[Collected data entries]
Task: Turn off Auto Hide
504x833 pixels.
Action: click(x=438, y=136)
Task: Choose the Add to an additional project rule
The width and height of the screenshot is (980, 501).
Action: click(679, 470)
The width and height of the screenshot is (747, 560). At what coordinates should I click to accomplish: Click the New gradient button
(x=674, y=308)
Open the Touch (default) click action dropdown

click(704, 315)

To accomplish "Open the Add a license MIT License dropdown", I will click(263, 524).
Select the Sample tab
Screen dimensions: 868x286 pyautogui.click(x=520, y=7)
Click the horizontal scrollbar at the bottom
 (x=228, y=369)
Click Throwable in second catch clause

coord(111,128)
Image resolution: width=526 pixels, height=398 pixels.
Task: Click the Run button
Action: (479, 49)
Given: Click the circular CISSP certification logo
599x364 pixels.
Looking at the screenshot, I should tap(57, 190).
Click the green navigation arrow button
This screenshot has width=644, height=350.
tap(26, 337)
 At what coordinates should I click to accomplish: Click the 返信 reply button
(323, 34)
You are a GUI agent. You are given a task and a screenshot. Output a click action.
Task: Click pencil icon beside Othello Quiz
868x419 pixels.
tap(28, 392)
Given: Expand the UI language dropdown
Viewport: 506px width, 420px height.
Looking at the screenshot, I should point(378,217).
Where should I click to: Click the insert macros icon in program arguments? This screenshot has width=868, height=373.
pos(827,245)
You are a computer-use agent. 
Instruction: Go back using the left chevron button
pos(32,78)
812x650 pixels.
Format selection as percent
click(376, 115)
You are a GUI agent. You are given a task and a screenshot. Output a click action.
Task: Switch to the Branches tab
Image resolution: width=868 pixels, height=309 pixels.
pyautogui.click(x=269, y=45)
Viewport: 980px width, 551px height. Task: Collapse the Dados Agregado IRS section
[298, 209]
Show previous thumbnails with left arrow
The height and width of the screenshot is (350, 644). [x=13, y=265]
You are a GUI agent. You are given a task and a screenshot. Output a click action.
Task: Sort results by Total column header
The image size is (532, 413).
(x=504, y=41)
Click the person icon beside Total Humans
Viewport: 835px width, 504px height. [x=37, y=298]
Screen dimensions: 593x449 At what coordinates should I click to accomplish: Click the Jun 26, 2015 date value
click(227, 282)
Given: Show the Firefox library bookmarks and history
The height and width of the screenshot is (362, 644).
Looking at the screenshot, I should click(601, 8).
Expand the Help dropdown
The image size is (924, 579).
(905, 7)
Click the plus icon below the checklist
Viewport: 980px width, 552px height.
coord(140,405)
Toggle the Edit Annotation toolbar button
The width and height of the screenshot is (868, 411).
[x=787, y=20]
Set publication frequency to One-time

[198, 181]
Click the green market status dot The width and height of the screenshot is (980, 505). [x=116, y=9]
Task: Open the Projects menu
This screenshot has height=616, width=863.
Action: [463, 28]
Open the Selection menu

> _DESCRIPTION OF THE TASK_
Read through the data and copy every line where "menu" shows up.

> _ANSWER TO THIS PROBLEM_
Task: Open the Projects menu
Open the Selection menu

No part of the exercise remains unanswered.